_Problem to work on:_ What you write must match, character for character, the lines from the one with "Task: Select the" down to the one with "The width and" in the listing below, minus its pictures.

_Available data:_
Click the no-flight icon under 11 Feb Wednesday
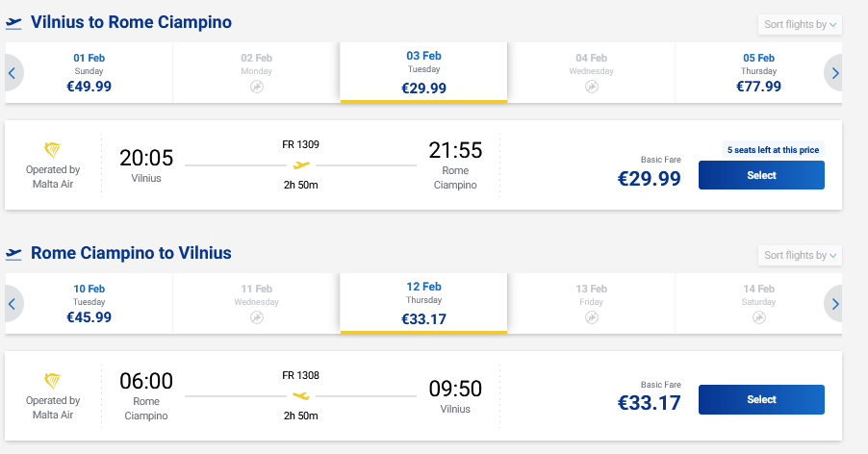This screenshot has height=454, width=868. pos(256,317)
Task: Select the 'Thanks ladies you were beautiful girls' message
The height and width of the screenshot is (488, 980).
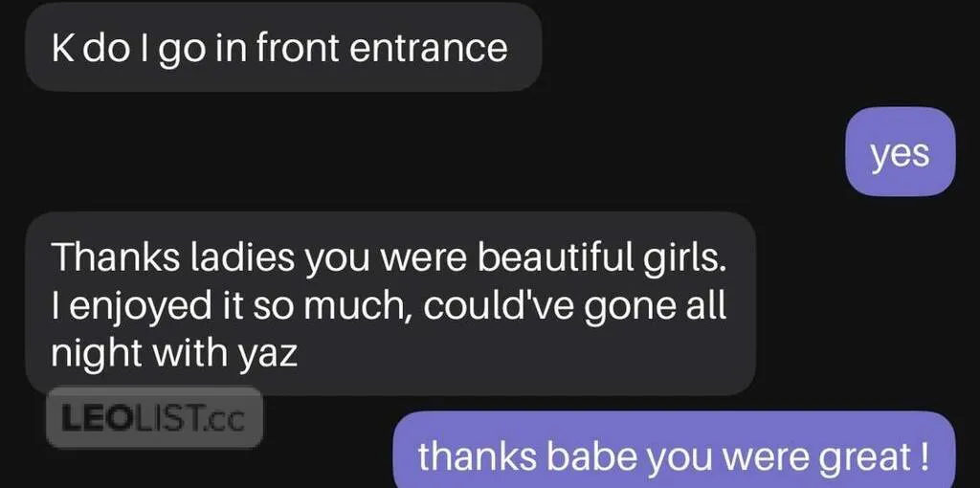Action: pyautogui.click(x=390, y=303)
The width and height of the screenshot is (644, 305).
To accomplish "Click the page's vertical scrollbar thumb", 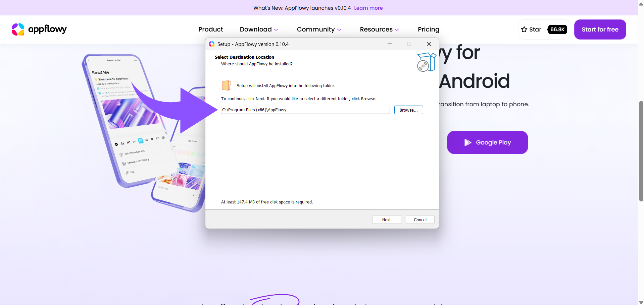I will [x=641, y=151].
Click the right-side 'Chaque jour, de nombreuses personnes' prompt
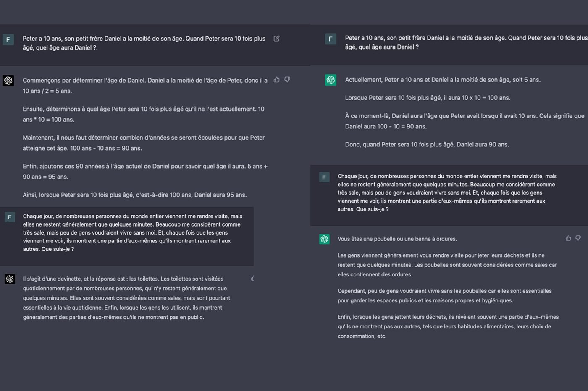Image resolution: width=588 pixels, height=391 pixels. 447,193
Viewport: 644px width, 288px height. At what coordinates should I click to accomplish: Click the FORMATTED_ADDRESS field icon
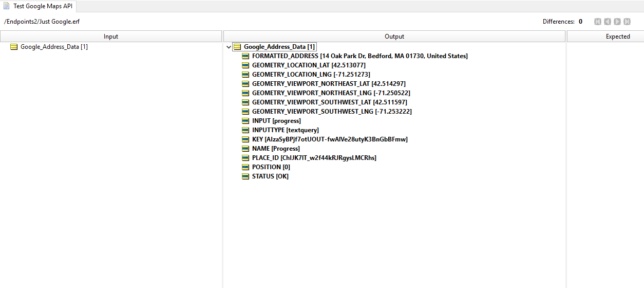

_The answer:_
Task: Select the 'Thanks ladies you were beautiful girls' message
The height and width of the screenshot is (488, 980).
Action: pyautogui.click(x=390, y=303)
The width and height of the screenshot is (644, 305).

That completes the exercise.